THE REQUEST –
Please rewrite all of the material below as a numbered list, leaving out the blank lines.

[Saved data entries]

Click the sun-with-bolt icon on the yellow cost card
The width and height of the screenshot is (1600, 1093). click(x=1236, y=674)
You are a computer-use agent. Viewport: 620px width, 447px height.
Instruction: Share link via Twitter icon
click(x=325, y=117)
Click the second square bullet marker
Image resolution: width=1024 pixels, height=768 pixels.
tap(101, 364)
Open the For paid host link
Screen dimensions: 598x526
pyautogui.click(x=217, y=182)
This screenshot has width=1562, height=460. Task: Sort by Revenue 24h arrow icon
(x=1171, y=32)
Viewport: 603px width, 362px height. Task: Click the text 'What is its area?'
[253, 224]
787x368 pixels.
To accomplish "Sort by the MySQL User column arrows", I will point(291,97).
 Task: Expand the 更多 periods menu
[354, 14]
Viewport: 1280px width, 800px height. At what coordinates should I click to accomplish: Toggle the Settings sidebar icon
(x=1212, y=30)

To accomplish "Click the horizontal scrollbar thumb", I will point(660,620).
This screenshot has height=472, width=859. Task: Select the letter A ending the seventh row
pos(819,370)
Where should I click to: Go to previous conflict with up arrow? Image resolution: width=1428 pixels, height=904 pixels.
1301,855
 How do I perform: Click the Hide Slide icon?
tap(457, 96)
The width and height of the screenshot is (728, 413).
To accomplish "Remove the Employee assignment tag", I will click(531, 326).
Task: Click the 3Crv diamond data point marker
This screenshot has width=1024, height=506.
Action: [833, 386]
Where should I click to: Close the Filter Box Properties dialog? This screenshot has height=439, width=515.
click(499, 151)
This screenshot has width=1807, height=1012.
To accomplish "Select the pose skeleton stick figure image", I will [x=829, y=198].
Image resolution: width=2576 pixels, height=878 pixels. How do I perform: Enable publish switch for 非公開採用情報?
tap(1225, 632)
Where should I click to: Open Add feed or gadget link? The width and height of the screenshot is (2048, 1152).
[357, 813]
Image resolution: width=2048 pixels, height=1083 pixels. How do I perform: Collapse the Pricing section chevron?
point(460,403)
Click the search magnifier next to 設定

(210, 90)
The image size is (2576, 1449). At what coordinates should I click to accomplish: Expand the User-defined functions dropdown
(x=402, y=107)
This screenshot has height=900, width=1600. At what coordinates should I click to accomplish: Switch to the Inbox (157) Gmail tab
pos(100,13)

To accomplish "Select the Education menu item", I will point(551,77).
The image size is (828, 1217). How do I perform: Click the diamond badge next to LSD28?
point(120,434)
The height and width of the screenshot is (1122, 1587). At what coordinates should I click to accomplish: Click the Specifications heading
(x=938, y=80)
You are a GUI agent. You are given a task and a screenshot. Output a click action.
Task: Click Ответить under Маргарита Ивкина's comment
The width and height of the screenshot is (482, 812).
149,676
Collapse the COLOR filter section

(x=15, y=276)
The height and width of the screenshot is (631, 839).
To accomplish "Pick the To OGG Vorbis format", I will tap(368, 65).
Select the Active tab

SOLVED PROBLEM –
1. Click the sun-with-bolt icon on the yellow cost card
2. The width and height of the screenshot is (1600, 1093). click(x=1236, y=674)
3. You are a computer-use agent. Viewport: 620px width, 447px height.
4. Instruction: Share link via Twitter icon
5. click(x=325, y=117)
6. Click the second square bullet marker
7. Image resolution: width=1024 pixels, height=768 pixels.
8. tap(101, 364)
9. Open the For paid host link
10. Screen dimensions: 598x526
11. pyautogui.click(x=217, y=182)
12. This screenshot has width=1562, height=460. Task: Sort by Revenue 24h arrow icon
13. (x=1171, y=32)
14. Viewport: 603px width, 362px height. Task: Click the text 'What is its area?'
15. [253, 224]
16. 787x368 pixels.
17. To accomplish "Sort by the MySQL User column arrows", I will point(291,97).
18.  Task: Expand the 更多 periods menu
19. [354, 14]
20. Viewport: 1280px width, 800px height. At what coordinates should I click to accomplish: Toggle the Settings sidebar icon
21. (x=1212, y=30)
22. To accomplish "Click the horizontal scrollbar thumb", I will point(660,620).
23. This screenshot has height=472, width=859. Task: Select the letter A ending the seventh row
24. pos(819,370)
25. Where should I click to: Go to previous conflict with up arrow? Image resolution: width=1428 pixels, height=904 pixels.
26. 1301,855
27.  How do I perform: Click the Hide Slide icon?
28. tap(457, 96)
29. The width and height of the screenshot is (728, 413).
30. To accomplish "Remove the Employee assignment tag", I will click(531, 326).
31. Task: Click the 3Crv diamond data point marker
32. This screenshot has width=1024, height=506.
33. Action: [833, 386]
34. Where should I click to: Close the Filter Box Properties dialog? This screenshot has height=439, width=515.
35. click(499, 151)
36. This screenshot has width=1807, height=1012.
37. To accomplish "Select the pose skeleton stick figure image", I will [x=829, y=198].
38. Image resolution: width=2576 pixels, height=878 pixels. How do I perform: Enable publish switch for 非公開採用情報?
39. tap(1225, 632)
40. Where should I click to: Open Add feed or gadget link? The width and height of the screenshot is (2048, 1152).
41. [357, 813]
42. Image resolution: width=2048 pixels, height=1083 pixels. How do I perform: Collapse the Pricing section chevron?
43. point(460,403)
44. Click the search magnifier next to 設定
45. (210, 90)
46. The image size is (2576, 1449). At what coordinates should I click to accomplish: Expand the User-defined functions dropdown
47. (x=402, y=107)
48. This screenshot has height=900, width=1600. At what coordinates should I click to accomplish: Switch to the Inbox (157) Gmail tab
49. pos(100,13)
50. To accomplish "Select the Education menu item", I will point(551,77).
51. The image size is (828, 1217). How do I perform: Click the diamond badge next to LSD28?
52. point(120,434)
53. The height and width of the screenshot is (1122, 1587). At what coordinates should I click to accomplish: Click the Specifications heading
54. (x=938, y=80)
55. You are a GUI agent. You are given a task and a screenshot. Output a click action.
56. Task: Click Ответить under Маргарита Ивкина's comment
57. The width and height of the screenshot is (482, 812).
58. 149,676
59. Collapse the COLOR filter section
60. (x=15, y=276)
61. The height and width of the screenshot is (631, 839).
62. To accomplish "Pick the To OGG Vorbis format", I will tap(368, 65).
63. Select the Active tab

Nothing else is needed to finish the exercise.